Define $$\operatorname{Ref}\mathcal{S}=\{T\in B(\mathcal{H}):Th\in[\mathcal{S}h], \forall h \in \mathcal{H}\},$$where $\mathcal{H}$ is a Hilbert space and $\mathcal{S}$ is a linear manifold of $B(\mathcal{H})$.
A proposition of Conway's book A Course in Operator Theory says that $\operatorname{Ref}\mathcal{S^\ast}=(\operatorname{Ref}\mathcal{S})^\ast$ and the proof is left as an easy exercise. It is not easy for me, thanks to the one who can tell me a proof or give me a hint.

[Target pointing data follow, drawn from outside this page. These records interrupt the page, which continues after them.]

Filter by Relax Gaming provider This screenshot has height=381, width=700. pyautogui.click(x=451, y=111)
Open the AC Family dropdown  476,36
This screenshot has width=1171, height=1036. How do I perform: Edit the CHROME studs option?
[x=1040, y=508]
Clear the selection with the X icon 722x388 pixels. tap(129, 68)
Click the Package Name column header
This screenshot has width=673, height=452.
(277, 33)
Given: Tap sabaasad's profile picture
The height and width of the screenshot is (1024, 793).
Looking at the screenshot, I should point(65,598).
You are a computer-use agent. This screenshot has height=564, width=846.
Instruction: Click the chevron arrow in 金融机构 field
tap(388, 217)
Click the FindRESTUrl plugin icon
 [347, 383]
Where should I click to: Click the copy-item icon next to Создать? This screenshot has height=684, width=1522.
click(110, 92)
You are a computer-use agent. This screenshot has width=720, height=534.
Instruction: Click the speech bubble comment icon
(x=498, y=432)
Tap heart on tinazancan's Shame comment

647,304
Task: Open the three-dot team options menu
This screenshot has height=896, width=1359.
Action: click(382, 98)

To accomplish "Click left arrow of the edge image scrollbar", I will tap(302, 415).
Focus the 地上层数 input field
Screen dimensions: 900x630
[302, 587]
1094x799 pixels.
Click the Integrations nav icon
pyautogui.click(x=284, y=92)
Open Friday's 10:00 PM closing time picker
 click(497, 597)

Suppose $T \in Ref(\mathcal{S})$, we want to show that $T^{\ast} \in Ref(\mathcal{S}^{\ast})$. ie. For any $h \in H$, we want to show that $T^{\ast}h \in [\mathcal{S}^{\ast}h]$. Since $[\mathcal{S}^{\ast}h]$ is closed, it suffices to show that for any linear functional $\varphi$ on $H$, $$ \varphi([\mathcal{S}^{\ast}h]) = 0 \Rightarrow \varphi(T^{\ast}h) = 0 $$ By Riesz Representation, it suffices to show that, for any $y \in H$, $$ \langle S^{\ast}h, y\rangle = 0 \quad\forall S\in \mathcal{S} \Rightarrow \langle T^{\ast}h,y\rangle = 0 $$ $$ \Leftrightarrow \langle h, Sy\rangle = 0 \quad\forall S\in \mathcal{S} \Rightarrow \langle h, Ty\rangle = 0 $$ But for any $y \in H$, $Ty \in [\mathcal{S}y]$, and so this is true. Hence, $T^{\ast} \in Ref(\mathcal{S}^{\ast})$ and so $$ Ref(\mathcal{S})^{\ast} \subset Ref(\mathcal{S}^{\ast}) $$ The argument is similar for the other containment.